• Passage shown
------------------------------------------------------------
On 2019/7/30 下午11:08, Michael S. Tsirkin wrote:
> On Tue, Jul 30, 2019 at 03:44:47PM +0800, Jason Wang wrote:
>> On 2019/7/29 下午10:44, Michael S. Tsirkin wrote:
>>> On Mon, Jul 29, 2019 at 10:24:43PM +0800, Jason Wang wrote:
>>>> On 2019/7/29 下午4:59, Michael S. Tsirkin wrote:
>>>>> On Mon, Jul 29, 2019 at 01:54:49PM +0800, Jason Wang wrote:
>>>>>> On 2019/7/26 下午9:49, Michael S. Tsirkin wrote:
>>>>>>>>> Ok, let me retry if necessary (but I do remember I end up with deadlocks
>>>>>>>>> last try).
>>>>>>>> Ok, I play a little with this. And it works so far. Will do more testing
>>>>>>>> tomorrow.
>>>>>>>>
>>>>>>>> One reason could be I switch to use get_user_pages_fast() to
>>>>>>>> __get_user_pages_fast() which doesn't need mmap_sem.
>>>>>>>>
>>>>>>>> Thanks
>>>>>>> OK that sounds good. If we also set a flag to make
>>>>>>> vhost_exceeds_weight exit, then I think it will be all good.
------------------------------------------------------------
• Word and element location data
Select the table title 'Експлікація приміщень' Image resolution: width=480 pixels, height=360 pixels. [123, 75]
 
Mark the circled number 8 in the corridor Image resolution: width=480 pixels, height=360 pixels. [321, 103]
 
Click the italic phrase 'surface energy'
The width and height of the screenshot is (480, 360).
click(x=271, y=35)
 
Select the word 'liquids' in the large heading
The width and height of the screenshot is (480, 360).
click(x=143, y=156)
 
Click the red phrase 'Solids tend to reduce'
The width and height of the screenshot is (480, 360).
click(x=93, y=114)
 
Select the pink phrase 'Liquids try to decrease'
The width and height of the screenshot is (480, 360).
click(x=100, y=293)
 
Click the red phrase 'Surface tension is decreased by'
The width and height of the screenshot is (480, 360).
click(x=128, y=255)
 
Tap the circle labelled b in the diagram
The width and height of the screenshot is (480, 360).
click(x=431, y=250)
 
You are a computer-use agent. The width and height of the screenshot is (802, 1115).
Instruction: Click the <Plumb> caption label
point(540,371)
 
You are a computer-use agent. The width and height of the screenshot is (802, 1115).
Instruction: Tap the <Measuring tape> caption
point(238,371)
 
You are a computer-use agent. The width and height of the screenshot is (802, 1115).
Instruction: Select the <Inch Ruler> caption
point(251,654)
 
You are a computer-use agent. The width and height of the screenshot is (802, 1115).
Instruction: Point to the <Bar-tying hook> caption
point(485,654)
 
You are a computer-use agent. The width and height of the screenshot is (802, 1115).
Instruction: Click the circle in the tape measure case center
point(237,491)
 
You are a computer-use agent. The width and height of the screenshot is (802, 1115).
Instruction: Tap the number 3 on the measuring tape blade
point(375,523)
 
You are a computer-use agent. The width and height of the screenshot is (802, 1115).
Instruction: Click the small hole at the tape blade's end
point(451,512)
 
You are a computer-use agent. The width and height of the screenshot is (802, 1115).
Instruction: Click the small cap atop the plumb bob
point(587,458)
------------------------------------------------------------
Transcribe the mailing-list excerpt in full, character for character. The items have no connection to the mailing-list excerpt.

On 2019/7/30 下午11:08, Michael S. Tsirkin wrote:
> On Tue, Jul 30, 2019 at 03:44:47PM +0800, Jason Wang wrote:
>> On 2019/7/29 下午10:44, Michael S. Tsirkin wrote:
>>> On Mon, Jul 29, 2019 at 10:24:43PM +0800, Jason Wang wrote:
>>>> On 2019/7/29 下午4:59, Michael S. Tsirkin wrote:
>>>>> On Mon, Jul 29, 2019 at 01:54:49PM +0800, Jason Wang wrote:
>>>>>> On 2019/7/26 下午9:49, Michael S. Tsirkin wrote:
>>>>>>>>> Ok, let me retry if necessary (but I do remember I end up with deadlocks
>>>>>>>>> last try).
>>>>>>>> Ok, I play a little with this. And it works so far. Will do more testing
>>>>>>>> tomorrow.
>>>>>>>>
>>>>>>>> One reason could be I switch to use get_user_pages_fast() to
>>>>>>>> __get_user_pages_fast() which doesn't need mmap_sem.
>>>>>>>>
>>>>>>>> Thanks
>>>>>>> OK that sounds good. If we also set a flag to make
>>>>>>> vhost_exceeds_weight exit, then I think it will be all good.